**INSTRUCTIONS FOR THE TASK:**
Write only the number of lines in the entries below that contain the word "Email".

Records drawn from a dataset
--*--
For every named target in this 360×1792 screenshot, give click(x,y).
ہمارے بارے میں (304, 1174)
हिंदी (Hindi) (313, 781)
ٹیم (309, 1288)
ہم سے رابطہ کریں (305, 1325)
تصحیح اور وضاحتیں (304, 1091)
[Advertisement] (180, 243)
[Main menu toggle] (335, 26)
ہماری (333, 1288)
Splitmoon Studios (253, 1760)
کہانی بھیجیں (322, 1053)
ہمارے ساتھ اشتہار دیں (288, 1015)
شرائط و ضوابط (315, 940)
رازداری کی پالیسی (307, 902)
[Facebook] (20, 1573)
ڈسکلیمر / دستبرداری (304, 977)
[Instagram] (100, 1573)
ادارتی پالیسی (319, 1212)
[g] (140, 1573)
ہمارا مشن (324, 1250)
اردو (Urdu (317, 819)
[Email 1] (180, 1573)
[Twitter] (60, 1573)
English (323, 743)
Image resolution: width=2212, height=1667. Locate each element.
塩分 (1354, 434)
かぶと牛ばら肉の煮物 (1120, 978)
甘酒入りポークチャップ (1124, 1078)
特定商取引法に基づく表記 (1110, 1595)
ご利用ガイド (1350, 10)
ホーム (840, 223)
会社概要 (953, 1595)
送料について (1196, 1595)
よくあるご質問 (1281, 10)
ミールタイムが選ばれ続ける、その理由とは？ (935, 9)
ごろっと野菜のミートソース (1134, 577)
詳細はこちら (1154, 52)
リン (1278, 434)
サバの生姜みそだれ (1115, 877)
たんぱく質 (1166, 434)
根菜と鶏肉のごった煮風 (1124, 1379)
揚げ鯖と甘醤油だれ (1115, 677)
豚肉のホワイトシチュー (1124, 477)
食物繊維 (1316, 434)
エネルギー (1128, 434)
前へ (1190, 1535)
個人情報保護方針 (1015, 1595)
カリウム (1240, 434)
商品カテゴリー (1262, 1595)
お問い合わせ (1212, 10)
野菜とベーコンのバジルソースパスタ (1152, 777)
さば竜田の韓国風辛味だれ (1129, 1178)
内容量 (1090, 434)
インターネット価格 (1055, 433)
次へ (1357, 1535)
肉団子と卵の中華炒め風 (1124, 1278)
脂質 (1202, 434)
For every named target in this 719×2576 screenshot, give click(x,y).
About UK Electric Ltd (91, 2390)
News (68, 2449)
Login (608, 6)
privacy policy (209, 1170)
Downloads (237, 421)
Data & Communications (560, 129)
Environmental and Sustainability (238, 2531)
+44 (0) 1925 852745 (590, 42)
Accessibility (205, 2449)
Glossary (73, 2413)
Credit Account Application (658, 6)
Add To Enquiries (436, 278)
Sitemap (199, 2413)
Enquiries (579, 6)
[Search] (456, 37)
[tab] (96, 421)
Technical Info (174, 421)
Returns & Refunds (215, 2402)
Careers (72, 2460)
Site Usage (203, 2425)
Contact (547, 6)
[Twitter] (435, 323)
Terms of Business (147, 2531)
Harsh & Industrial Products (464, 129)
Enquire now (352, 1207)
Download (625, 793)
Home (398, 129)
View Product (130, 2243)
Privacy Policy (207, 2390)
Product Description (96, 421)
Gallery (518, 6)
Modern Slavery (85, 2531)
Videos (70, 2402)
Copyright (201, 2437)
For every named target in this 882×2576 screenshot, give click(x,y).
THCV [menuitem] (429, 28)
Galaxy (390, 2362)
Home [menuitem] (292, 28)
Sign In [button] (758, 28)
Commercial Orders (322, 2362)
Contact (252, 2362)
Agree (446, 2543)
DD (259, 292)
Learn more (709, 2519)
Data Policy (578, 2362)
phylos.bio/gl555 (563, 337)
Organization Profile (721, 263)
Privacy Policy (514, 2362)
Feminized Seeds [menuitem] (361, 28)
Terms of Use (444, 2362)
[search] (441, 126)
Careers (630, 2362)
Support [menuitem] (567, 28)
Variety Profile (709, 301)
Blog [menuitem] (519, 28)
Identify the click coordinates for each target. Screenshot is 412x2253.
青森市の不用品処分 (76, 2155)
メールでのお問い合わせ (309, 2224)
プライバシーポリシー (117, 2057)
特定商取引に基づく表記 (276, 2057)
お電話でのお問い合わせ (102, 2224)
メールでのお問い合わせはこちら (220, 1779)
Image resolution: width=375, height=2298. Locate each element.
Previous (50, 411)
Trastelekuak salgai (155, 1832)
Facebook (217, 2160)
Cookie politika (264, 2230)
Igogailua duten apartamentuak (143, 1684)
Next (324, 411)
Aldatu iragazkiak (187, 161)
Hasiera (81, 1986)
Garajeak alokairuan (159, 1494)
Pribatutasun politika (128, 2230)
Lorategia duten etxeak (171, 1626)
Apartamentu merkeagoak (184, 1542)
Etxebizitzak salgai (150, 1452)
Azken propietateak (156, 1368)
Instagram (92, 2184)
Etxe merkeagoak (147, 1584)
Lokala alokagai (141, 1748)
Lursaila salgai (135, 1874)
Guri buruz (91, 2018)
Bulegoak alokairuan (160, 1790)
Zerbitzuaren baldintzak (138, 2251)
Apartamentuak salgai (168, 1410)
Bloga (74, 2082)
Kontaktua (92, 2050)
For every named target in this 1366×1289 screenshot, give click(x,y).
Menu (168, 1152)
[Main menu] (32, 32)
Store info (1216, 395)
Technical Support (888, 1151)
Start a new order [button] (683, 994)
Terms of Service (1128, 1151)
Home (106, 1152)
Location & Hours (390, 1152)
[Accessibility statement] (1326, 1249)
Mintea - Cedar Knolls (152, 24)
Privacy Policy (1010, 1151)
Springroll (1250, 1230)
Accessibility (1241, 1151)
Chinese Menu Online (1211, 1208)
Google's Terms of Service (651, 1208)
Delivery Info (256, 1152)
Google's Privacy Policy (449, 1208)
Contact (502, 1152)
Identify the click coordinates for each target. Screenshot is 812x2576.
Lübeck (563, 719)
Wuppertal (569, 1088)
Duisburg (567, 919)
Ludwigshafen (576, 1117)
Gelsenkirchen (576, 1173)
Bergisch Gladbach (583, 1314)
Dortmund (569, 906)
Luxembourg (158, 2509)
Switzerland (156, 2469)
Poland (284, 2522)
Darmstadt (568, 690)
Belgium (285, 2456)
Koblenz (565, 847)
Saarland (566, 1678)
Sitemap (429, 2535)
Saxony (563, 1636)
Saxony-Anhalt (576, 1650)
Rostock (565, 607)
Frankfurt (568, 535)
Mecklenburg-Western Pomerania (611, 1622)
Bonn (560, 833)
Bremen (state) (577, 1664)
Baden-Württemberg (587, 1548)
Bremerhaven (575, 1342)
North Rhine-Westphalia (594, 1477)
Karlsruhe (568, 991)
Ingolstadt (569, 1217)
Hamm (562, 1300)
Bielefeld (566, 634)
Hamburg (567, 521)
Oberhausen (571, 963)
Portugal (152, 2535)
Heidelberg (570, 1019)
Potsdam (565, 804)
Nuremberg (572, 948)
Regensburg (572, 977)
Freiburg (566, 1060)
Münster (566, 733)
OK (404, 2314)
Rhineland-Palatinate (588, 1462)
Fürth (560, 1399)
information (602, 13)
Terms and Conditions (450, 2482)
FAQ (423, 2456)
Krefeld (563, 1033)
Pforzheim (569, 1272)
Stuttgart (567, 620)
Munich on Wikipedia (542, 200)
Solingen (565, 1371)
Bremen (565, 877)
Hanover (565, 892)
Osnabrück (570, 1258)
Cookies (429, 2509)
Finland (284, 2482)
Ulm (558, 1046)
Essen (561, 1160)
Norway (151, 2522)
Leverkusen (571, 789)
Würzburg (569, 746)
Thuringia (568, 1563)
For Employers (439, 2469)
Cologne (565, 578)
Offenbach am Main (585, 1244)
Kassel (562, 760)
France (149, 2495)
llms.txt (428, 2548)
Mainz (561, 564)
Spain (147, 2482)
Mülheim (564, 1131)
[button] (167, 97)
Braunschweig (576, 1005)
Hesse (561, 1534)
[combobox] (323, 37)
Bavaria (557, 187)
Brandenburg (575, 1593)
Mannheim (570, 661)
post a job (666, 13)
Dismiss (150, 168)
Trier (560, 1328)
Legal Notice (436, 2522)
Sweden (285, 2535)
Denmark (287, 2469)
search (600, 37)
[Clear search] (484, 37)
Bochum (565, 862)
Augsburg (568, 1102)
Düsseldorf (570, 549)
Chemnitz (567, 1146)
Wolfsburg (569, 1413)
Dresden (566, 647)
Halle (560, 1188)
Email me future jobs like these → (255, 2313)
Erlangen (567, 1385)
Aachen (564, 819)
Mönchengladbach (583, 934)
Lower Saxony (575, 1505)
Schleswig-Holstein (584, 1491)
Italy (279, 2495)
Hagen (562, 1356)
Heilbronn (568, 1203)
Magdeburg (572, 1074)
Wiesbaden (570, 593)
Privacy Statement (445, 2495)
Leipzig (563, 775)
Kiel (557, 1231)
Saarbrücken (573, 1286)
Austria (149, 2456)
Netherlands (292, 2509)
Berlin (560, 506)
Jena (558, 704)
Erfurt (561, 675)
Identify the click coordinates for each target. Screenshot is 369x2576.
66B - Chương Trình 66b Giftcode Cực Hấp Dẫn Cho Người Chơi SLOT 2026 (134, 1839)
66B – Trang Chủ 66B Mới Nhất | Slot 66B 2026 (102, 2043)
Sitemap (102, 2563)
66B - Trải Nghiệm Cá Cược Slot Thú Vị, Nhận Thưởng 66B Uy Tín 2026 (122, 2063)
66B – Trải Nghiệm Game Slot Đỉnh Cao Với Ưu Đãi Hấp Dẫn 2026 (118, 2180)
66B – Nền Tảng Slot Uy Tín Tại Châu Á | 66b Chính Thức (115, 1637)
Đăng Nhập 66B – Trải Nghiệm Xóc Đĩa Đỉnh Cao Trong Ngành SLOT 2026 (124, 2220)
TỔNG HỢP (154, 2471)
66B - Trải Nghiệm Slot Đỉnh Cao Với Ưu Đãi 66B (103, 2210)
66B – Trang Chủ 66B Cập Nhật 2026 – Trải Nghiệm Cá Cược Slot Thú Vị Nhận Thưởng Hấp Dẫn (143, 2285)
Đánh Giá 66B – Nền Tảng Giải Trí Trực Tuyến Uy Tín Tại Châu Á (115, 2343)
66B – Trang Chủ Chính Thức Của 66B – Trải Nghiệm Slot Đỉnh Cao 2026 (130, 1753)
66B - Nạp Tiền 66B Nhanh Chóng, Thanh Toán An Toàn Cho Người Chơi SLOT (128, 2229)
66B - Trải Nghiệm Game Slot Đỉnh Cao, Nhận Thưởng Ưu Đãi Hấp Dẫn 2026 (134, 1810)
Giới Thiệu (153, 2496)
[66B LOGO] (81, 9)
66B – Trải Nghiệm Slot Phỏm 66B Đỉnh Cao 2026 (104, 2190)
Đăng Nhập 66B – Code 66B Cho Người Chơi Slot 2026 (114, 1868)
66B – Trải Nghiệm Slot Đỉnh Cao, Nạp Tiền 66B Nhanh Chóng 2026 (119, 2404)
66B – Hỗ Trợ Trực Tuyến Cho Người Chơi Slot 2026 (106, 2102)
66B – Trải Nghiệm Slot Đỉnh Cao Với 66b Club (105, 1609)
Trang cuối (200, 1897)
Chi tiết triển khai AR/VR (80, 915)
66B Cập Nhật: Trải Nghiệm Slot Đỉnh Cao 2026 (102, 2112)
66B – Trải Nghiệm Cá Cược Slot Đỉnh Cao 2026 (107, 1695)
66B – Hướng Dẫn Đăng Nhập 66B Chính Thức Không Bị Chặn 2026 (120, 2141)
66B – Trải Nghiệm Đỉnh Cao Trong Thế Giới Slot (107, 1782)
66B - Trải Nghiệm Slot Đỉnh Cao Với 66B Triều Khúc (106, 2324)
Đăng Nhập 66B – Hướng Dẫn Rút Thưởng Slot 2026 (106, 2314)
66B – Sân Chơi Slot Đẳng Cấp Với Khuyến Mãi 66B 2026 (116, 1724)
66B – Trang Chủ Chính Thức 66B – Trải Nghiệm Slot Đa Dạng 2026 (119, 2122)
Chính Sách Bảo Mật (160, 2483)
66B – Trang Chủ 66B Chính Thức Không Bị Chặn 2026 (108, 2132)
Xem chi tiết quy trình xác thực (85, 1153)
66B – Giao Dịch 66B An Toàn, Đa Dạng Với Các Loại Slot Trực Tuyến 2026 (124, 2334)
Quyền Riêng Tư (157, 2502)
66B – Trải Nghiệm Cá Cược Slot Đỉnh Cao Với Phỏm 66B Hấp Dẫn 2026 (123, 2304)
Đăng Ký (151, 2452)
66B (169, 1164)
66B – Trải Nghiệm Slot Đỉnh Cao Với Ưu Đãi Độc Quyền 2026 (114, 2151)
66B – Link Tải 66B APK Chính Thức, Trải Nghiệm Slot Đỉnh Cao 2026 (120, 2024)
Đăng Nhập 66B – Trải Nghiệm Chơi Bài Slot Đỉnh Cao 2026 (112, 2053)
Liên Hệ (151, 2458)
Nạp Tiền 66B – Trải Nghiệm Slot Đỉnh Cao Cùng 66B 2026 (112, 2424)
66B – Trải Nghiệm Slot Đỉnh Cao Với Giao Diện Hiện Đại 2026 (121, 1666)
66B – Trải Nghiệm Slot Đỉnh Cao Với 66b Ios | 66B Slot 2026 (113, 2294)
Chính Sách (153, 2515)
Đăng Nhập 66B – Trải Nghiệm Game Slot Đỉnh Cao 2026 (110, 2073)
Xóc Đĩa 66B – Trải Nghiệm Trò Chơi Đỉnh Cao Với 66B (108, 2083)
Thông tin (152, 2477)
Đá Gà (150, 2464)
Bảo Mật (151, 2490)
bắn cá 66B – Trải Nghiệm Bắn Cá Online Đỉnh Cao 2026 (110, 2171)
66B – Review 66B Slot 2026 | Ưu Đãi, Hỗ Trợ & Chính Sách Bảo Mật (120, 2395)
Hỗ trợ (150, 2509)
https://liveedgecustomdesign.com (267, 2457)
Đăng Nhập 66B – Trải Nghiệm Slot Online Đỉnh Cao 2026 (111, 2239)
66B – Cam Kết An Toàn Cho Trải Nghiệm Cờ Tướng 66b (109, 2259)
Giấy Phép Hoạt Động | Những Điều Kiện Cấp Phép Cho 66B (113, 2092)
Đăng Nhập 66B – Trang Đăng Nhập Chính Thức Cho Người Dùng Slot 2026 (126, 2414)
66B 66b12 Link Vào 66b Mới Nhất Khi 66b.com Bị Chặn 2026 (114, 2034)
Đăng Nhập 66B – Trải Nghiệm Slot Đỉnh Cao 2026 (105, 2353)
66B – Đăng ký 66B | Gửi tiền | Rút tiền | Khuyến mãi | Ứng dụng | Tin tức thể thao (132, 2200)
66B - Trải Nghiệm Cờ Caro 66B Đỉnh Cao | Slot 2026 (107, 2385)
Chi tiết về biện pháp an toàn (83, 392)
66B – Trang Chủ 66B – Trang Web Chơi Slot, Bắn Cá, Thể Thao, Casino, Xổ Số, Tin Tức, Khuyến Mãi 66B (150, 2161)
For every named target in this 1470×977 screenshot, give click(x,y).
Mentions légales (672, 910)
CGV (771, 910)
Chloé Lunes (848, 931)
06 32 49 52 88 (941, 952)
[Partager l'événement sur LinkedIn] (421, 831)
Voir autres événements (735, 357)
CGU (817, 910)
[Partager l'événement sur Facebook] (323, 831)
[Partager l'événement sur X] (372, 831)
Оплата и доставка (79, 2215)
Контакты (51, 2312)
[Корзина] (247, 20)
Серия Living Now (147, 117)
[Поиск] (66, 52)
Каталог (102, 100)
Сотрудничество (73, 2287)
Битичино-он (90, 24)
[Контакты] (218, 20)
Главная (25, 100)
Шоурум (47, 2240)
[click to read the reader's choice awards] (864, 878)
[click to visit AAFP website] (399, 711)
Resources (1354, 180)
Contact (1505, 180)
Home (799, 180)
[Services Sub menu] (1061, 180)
--*--
**TASK RESPONSE:**
2